Artists: Chantal Akerman, Marie Angeletti, Lutz Bacher, Barbara Kruger, Josephine Pryde, Heji Shin, Akram Zaatari
Venue: Greene Naftali, New York
Exhibition Title: Swingers
Organized by: Martha Fleming-Ives and Monika Senz
Date: October 26 – December 15, 2018
Full gallery of images, press release and link available after the jump.
Images courtesy of Greene Naftali, New York
Greene Naftali is pleased to announce Swingers, a group show featuring seven artists who explore structures of desire within the context of the culture industry. Taking its title from Lutz Bacher’s 2018 series, the exhibition focuses on artists who use photography and video to scrutinize how desire has been calculated, monetized, and leveraged by consumer culture. While some works target the modern subject’s participation in a neoliberal paradigm where individuality and desire are harnessed as forms of capital, other artists pursue more personal approaches to mine the ways one’s subjectivity can merge with its own objectification. Aware of their status within this creative economy, the works in Swingers take different approaches to uncover how the representation and commodification of desire in turn mediates the relationship between self and other.
Akram Zaatari’s 2012 film Her + Him centers on the career of Egyptian portrait photographer Van Leo and his relationship with Nadia, a woman he photographed in the 1950s and his only client to request nude portraits. By imagining the possible motivations behind Nadia’s unique request, the film reflects on issues of desire and self-representation. In her 2015 series #lonelygirl, Heji Shin uses conventional advertising techniques to photograph a monkey holding fetish objects. The monkey acts as a surrogate, parodying the hyper-sexualized form of self-portraiture found online accompanied by that hashtag. In Men Photographing Men from 2018, Shin produces pornographic simulations, highlighting pornography’s institutionalization by reproducing narrative formulas and visual clichés of the genre. Erotic self-presentation is also at play in Marie Angeletti’s recurrent photograph of Pablo Picasso’s La Douceur, recently on view at the Met Breuer. Painted by a young Picasso, the self-portrait was later disowned by the artist. Conjointly, a set of Angeletti’s 35mm slides spans the gallery windows in rows of two, reaching beyond the wall into Greene Naftali’s back offices.

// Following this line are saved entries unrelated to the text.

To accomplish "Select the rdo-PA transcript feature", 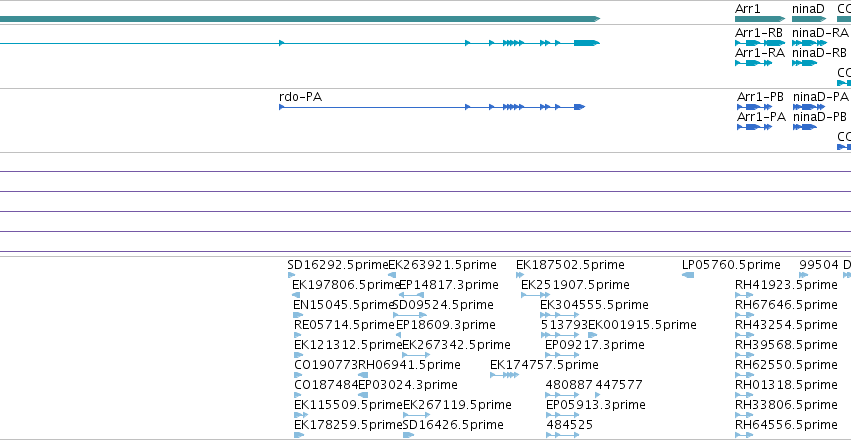I will point(431,107).
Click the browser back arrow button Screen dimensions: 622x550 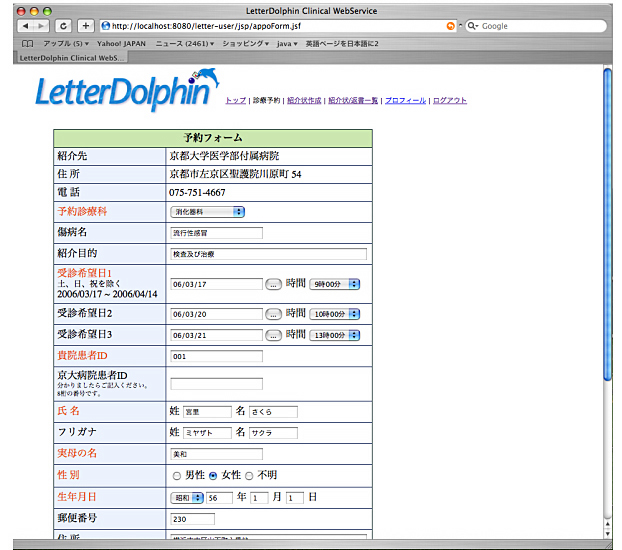pos(25,26)
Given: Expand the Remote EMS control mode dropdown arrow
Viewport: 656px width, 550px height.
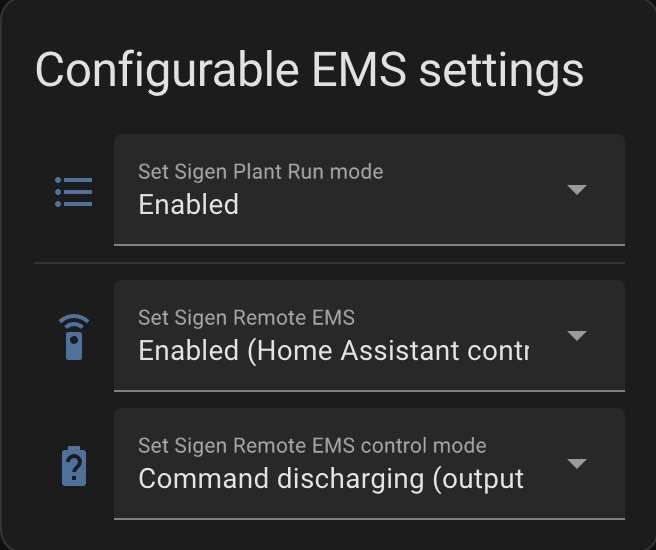Looking at the screenshot, I should (577, 463).
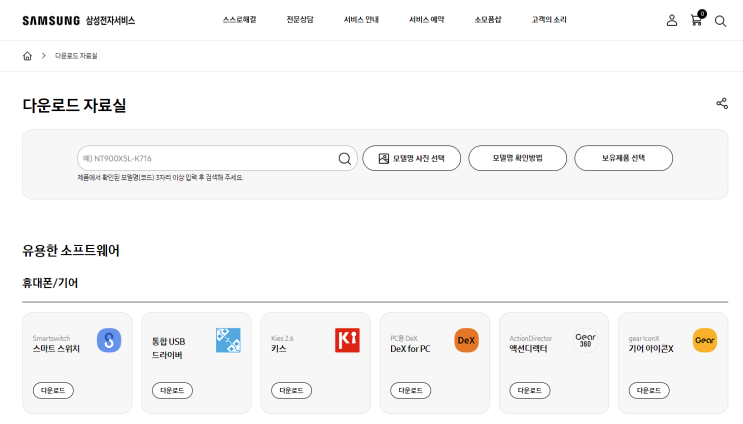This screenshot has height=424, width=743.
Task: Open the shopping cart icon
Action: [696, 20]
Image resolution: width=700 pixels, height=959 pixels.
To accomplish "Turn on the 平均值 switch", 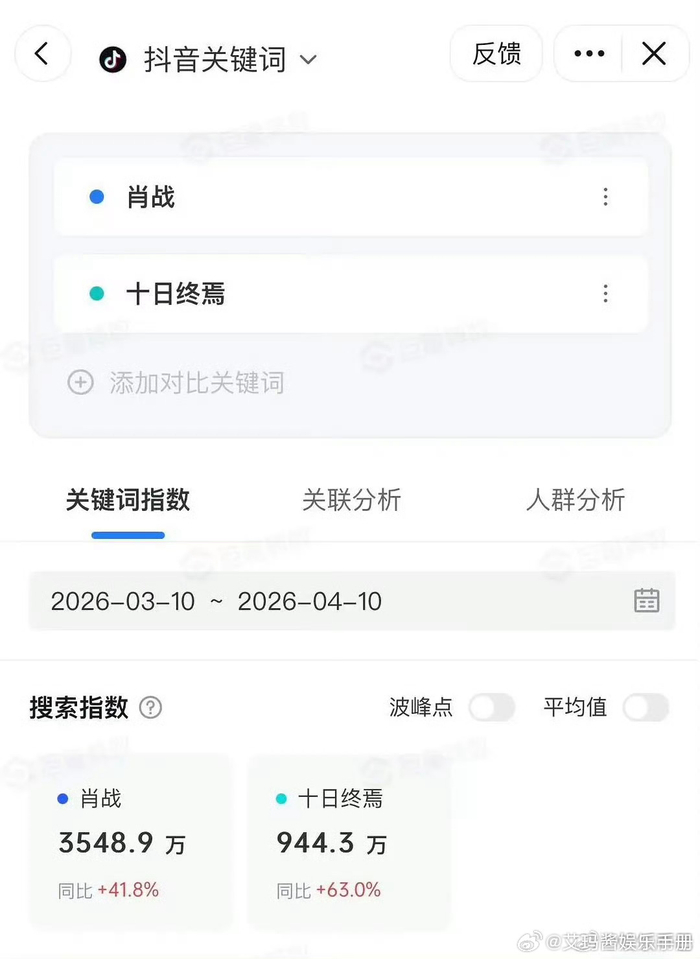I will [x=645, y=708].
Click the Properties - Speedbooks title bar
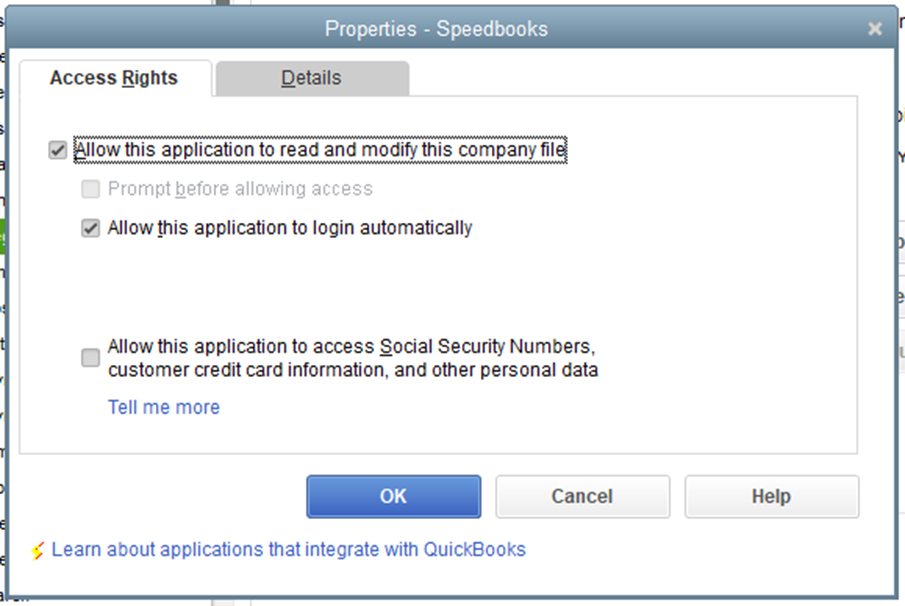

In Lutz Bacher’s Swingers, the artist reprints 1970s classified ads taken from magazines devoted to the lifestyle. Here, text and image communicate in coded detail what each subject is looking for in a sexual partner. Pre-internet, the borderline-pornographic portraits present a nuanced picture of bodies on display, and of sex and desire within this early social network. Josephine Pryde’s 2010 series Therapie Thank You circumnavigates both advertising and portrait photography. The close-up, figurative photo-abstractions of draped Issey Miyake dresses suggest a feminine body, but never fully deliver. Only the titles of the photographs, rhetorical questions and fragments, offer a veiled insight into the aspirations of a desiring subject. Barbara Kruger’s Untitled (Project for Dazed and Confused) also employs the visual codes of advertising and fashion images by overlaying black and white photographs from magazine spreads with her own words. Although originally created for Dazed and Confused magazine in the 1990s, these works speak to the dialectic of narcissism and voyeurism that reins across social media platforms.
Chantal Akerman’s 1975 film Jeanne Dielman chronicles three days in the life of the widowed mother of a teenage son. The film meticulously follows Jeanne as she completes domestic chores, such as cooking and cleaning, and as she performs her job as a prostitute, all within the confines of her Brussel’s apartment. The repression of desire haunts the entire film. The detailed look into the domestic routines of a woman was considered radical for storytelling of its time. Today, it invites reflection on the infinite ways in which our private experiences are displayed, consumed, and commodified. The film will screen twice daily at 10am and 2pm for the duration of the exhibition.